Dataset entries
------------------------------------------------------------

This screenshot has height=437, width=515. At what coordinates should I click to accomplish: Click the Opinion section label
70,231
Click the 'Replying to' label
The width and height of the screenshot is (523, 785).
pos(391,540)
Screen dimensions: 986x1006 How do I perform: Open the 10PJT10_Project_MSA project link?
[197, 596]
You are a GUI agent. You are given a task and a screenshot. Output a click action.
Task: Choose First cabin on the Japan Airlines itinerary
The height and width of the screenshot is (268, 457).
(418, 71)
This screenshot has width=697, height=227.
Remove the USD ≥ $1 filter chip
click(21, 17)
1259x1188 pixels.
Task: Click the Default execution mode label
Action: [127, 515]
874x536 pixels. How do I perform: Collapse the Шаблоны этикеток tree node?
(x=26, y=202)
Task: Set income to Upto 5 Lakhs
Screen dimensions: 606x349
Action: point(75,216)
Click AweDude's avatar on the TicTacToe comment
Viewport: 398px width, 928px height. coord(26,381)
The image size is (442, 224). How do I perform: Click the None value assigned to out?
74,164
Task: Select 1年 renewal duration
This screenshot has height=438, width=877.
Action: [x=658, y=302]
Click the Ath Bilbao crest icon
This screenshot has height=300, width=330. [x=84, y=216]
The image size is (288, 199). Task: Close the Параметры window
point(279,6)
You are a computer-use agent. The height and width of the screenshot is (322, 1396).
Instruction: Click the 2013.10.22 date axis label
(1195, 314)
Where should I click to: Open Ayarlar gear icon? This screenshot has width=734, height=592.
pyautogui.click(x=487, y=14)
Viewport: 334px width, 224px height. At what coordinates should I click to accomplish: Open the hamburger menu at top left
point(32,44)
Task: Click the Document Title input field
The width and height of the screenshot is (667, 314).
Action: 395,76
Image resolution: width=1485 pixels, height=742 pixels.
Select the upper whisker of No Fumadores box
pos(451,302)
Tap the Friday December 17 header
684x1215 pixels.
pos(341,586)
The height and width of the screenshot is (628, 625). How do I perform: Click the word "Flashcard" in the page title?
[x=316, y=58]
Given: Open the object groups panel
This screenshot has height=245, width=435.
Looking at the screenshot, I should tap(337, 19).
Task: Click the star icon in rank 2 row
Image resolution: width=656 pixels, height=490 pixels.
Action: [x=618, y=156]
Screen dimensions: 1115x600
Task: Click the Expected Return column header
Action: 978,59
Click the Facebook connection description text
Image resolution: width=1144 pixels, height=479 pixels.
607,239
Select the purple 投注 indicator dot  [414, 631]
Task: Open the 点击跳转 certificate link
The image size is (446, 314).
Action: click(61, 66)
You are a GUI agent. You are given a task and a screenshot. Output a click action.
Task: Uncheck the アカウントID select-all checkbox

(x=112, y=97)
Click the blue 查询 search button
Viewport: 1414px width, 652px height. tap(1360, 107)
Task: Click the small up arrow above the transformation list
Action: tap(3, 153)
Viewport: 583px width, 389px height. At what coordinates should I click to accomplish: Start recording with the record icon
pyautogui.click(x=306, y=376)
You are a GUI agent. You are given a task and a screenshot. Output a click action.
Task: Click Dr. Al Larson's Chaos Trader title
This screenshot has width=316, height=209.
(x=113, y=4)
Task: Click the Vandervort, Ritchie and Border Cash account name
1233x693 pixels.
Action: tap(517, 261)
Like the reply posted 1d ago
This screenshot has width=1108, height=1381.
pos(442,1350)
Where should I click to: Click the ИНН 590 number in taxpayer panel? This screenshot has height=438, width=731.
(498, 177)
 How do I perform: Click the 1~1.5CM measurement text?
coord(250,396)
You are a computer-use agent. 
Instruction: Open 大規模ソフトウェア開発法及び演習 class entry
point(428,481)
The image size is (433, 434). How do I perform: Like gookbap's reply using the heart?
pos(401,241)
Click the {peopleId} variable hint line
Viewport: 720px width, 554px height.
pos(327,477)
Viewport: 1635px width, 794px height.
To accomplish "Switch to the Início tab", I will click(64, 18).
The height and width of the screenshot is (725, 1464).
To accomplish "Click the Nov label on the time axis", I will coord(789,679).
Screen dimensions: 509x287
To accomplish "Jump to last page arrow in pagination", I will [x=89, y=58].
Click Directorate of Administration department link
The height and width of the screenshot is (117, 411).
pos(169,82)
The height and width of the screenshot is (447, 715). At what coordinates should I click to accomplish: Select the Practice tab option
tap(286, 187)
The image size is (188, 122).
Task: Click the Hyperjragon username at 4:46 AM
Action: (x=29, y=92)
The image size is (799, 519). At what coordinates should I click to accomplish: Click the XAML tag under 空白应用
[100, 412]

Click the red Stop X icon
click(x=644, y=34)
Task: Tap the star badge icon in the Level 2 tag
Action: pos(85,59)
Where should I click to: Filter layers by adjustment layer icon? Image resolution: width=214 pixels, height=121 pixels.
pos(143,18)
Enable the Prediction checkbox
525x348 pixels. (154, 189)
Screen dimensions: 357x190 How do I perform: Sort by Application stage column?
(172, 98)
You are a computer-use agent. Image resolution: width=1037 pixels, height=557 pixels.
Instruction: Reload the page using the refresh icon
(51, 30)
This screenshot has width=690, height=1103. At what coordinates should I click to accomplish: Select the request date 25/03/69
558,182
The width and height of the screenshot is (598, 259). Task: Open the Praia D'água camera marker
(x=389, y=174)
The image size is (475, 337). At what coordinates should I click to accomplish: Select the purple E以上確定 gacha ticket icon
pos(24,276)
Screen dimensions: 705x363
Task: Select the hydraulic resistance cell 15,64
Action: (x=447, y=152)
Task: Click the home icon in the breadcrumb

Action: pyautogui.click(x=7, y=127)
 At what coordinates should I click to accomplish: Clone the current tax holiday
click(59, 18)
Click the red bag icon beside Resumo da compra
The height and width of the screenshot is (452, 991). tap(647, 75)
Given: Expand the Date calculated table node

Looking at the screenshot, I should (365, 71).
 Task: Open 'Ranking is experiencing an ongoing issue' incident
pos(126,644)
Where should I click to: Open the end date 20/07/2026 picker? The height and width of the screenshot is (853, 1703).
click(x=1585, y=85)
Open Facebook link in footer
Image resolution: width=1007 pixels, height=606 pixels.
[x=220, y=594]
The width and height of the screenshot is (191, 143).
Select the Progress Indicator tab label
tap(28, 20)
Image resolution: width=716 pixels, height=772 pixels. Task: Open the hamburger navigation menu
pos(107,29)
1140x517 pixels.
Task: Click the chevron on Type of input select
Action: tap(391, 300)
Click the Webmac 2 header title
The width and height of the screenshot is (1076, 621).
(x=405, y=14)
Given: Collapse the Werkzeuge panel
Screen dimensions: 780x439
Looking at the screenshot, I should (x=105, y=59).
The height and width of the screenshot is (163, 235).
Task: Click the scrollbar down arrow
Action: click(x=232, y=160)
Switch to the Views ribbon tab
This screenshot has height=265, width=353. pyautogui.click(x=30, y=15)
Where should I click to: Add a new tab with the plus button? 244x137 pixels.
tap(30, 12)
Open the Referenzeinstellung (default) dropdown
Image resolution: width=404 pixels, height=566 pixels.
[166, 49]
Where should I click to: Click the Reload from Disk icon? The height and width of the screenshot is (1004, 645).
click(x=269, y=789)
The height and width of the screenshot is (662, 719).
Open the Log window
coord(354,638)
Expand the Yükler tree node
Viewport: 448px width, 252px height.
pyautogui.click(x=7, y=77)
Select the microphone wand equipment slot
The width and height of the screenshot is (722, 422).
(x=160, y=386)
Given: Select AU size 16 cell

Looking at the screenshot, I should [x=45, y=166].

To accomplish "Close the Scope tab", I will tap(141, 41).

------------------------------------------------------------

■ Task directions
The full set of entries must be printed again without any alteration.

■ Output for this task
This screenshot has height=437, width=515. At what coordinates should I click to accomplish: Click the Opinion section label
70,231
Click the 'Replying to' label
The width and height of the screenshot is (523, 785).
pos(391,540)
Screen dimensions: 986x1006 How do I perform: Open the 10PJT10_Project_MSA project link?
[197, 596]
You are a GUI agent. You are given a task and a screenshot. Output a click action.
Task: Choose First cabin on the Japan Airlines itinerary
The height and width of the screenshot is (268, 457).
(418, 71)
This screenshot has width=697, height=227.
Remove the USD ≥ $1 filter chip
click(21, 17)
1259x1188 pixels.
Task: Click the Default execution mode label
Action: [127, 515]
874x536 pixels. How do I perform: Collapse the Шаблоны этикеток tree node?
(x=26, y=202)
Task: Set income to Upto 5 Lakhs
Screen dimensions: 606x349
Action: point(75,216)
Click AweDude's avatar on the TicTacToe comment
Viewport: 398px width, 928px height. coord(26,381)
The image size is (442, 224). How do I perform: Click the None value assigned to out?
74,164
Task: Select 1年 renewal duration
This screenshot has height=438, width=877.
Action: [x=658, y=302]
Click the Ath Bilbao crest icon
This screenshot has height=300, width=330. [x=84, y=216]
The image size is (288, 199). Task: Close the Параметры window
point(279,6)
You are a computer-use agent. The height and width of the screenshot is (322, 1396).
Instruction: Click the 2013.10.22 date axis label
(1195, 314)
Where should I click to: Open Ayarlar gear icon? This screenshot has width=734, height=592.
pyautogui.click(x=487, y=14)
Viewport: 334px width, 224px height. At what coordinates should I click to accomplish: Open the hamburger menu at top left
point(32,44)
Task: Click the Document Title input field
The width and height of the screenshot is (667, 314).
Action: 395,76
Image resolution: width=1485 pixels, height=742 pixels.
Select the upper whisker of No Fumadores box
pos(451,302)
Tap the Friday December 17 header
684x1215 pixels.
pos(341,586)
The height and width of the screenshot is (628, 625). How do I perform: Click the word "Flashcard" in the page title?
[x=316, y=58]
Given: Open the object groups panel
This screenshot has height=245, width=435.
Looking at the screenshot, I should tap(337, 19).
Task: Click the star icon in rank 2 row
Image resolution: width=656 pixels, height=490 pixels.
Action: [x=618, y=156]
Screen dimensions: 1115x600
Task: Click the Expected Return column header
Action: 978,59
Click the Facebook connection description text
Image resolution: width=1144 pixels, height=479 pixels.
607,239
Select the purple 投注 indicator dot  [414, 631]
Task: Open the 点击跳转 certificate link
The image size is (446, 314).
Action: click(61, 66)
You are a GUI agent. You are given a task and a screenshot. Output a click action.
Task: Uncheck the アカウントID select-all checkbox

(x=112, y=97)
Click the blue 查询 search button
Viewport: 1414px width, 652px height. tap(1360, 107)
Task: Click the small up arrow above the transformation list
Action: tap(3, 153)
Viewport: 583px width, 389px height. At what coordinates should I click to accomplish: Start recording with the record icon
pyautogui.click(x=306, y=376)
You are a GUI agent. You are given a task and a screenshot. Output a click action.
Task: Click Dr. Al Larson's Chaos Trader title
This screenshot has width=316, height=209.
(x=113, y=4)
Task: Click the Vandervort, Ritchie and Border Cash account name
1233x693 pixels.
Action: tap(517, 261)
Like the reply posted 1d ago
This screenshot has width=1108, height=1381.
pos(442,1350)
Where should I click to: Click the ИНН 590 number in taxpayer panel? This screenshot has height=438, width=731.
(498, 177)
 How do I perform: Click the 1~1.5CM measurement text?
coord(250,396)
You are a computer-use agent. 
Instruction: Open 大規模ソフトウェア開発法及び演習 class entry
point(428,481)
The image size is (433, 434). How do I perform: Like gookbap's reply using the heart?
pos(401,241)
Click the {peopleId} variable hint line
Viewport: 720px width, 554px height.
pos(327,477)
Viewport: 1635px width, 794px height.
To accomplish "Switch to the Início tab", I will click(64, 18).
The height and width of the screenshot is (725, 1464).
To accomplish "Click the Nov label on the time axis", I will coord(789,679).
Screen dimensions: 509x287
To accomplish "Jump to last page arrow in pagination", I will [x=89, y=58].
Click Directorate of Administration department link
The height and width of the screenshot is (117, 411).
pos(169,82)
The height and width of the screenshot is (447, 715). At what coordinates should I click to accomplish: Select the Practice tab option
tap(286, 187)
The image size is (188, 122).
Task: Click the Hyperjragon username at 4:46 AM
Action: (x=29, y=92)
The image size is (799, 519). At what coordinates should I click to accomplish: Click the XAML tag under 空白应用
[100, 412]

Click the red Stop X icon
click(x=644, y=34)
Task: Tap the star badge icon in the Level 2 tag
Action: pos(85,59)
Where should I click to: Filter layers by adjustment layer icon? Image resolution: width=214 pixels, height=121 pixels.
pos(143,18)
Enable the Prediction checkbox
525x348 pixels. (154, 189)
Screen dimensions: 357x190 How do I perform: Sort by Application stage column?
(172, 98)
You are a computer-use agent. Image resolution: width=1037 pixels, height=557 pixels.
Instruction: Reload the page using the refresh icon
(51, 30)
This screenshot has width=690, height=1103. At what coordinates should I click to accomplish: Select the request date 25/03/69
558,182
The width and height of the screenshot is (598, 259). Task: Open the Praia D'água camera marker
(x=389, y=174)
The image size is (475, 337). At what coordinates should I click to accomplish: Select the purple E以上確定 gacha ticket icon
pos(24,276)
Screen dimensions: 705x363
Task: Select the hydraulic resistance cell 15,64
Action: (x=447, y=152)
Task: Click the home icon in the breadcrumb

Action: pyautogui.click(x=7, y=127)
 At what coordinates should I click to accomplish: Clone the current tax holiday
click(59, 18)
Click the red bag icon beside Resumo da compra
The height and width of the screenshot is (452, 991). tap(647, 75)
Given: Expand the Date calculated table node

Looking at the screenshot, I should (365, 71).
 Task: Open 'Ranking is experiencing an ongoing issue' incident
pos(126,644)
Where should I click to: Open the end date 20/07/2026 picker? The height and width of the screenshot is (853, 1703).
click(x=1585, y=85)
Open Facebook link in footer
Image resolution: width=1007 pixels, height=606 pixels.
[x=220, y=594]
The width and height of the screenshot is (191, 143).
Select the Progress Indicator tab label
tap(28, 20)
Image resolution: width=716 pixels, height=772 pixels. Task: Open the hamburger navigation menu
pos(107,29)
1140x517 pixels.
Task: Click the chevron on Type of input select
Action: tap(391, 300)
Click the Webmac 2 header title
The width and height of the screenshot is (1076, 621).
(x=405, y=14)
Given: Collapse the Werkzeuge panel
Screen dimensions: 780x439
Looking at the screenshot, I should (x=105, y=59).
The height and width of the screenshot is (163, 235).
Task: Click the scrollbar down arrow
Action: click(x=232, y=160)
Switch to the Views ribbon tab
This screenshot has height=265, width=353. pyautogui.click(x=30, y=15)
Where should I click to: Add a new tab with the plus button? 244x137 pixels.
tap(30, 12)
Open the Referenzeinstellung (default) dropdown
Image resolution: width=404 pixels, height=566 pixels.
[166, 49]
Where should I click to: Click the Reload from Disk icon? The height and width of the screenshot is (1004, 645).
click(x=269, y=789)
The height and width of the screenshot is (662, 719).
Open the Log window
coord(354,638)
Expand the Yükler tree node
Viewport: 448px width, 252px height.
pyautogui.click(x=7, y=77)
Select the microphone wand equipment slot
The width and height of the screenshot is (722, 422).
(x=160, y=386)
Given: Select AU size 16 cell

Looking at the screenshot, I should [x=45, y=166].

To accomplish "Close the Scope tab", I will tap(141, 41).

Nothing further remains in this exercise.